Please return every line in the following data that includes the string "computer".

Start of Records for processing

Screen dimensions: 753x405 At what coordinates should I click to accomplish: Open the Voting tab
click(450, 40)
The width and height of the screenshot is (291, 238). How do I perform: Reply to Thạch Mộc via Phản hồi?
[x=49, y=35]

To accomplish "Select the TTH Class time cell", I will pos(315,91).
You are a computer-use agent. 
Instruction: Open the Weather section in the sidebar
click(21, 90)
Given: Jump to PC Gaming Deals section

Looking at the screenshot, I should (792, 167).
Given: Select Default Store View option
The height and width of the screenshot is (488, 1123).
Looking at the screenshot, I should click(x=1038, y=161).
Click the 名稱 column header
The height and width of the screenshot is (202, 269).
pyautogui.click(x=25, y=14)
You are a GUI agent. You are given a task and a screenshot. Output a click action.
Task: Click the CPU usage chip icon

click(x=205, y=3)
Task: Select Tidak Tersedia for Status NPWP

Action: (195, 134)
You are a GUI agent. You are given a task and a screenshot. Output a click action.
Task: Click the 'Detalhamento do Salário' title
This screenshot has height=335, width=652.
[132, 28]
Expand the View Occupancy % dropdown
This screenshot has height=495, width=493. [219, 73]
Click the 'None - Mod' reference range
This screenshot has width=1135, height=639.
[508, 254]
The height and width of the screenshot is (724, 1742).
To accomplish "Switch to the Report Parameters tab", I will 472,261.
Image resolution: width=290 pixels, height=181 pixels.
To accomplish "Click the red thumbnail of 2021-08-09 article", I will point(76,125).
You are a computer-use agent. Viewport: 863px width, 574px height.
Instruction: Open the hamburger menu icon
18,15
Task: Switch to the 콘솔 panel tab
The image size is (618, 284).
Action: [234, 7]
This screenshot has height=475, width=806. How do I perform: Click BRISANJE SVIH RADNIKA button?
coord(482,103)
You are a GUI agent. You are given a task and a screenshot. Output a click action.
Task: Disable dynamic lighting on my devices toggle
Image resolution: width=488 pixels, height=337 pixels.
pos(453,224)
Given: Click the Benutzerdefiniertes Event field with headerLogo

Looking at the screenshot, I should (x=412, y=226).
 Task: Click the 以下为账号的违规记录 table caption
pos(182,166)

End of Records for processing

__Your solution__
You are a computer-use agent. 
You are a computer-use agent. Viewport: 863px width, 574px height.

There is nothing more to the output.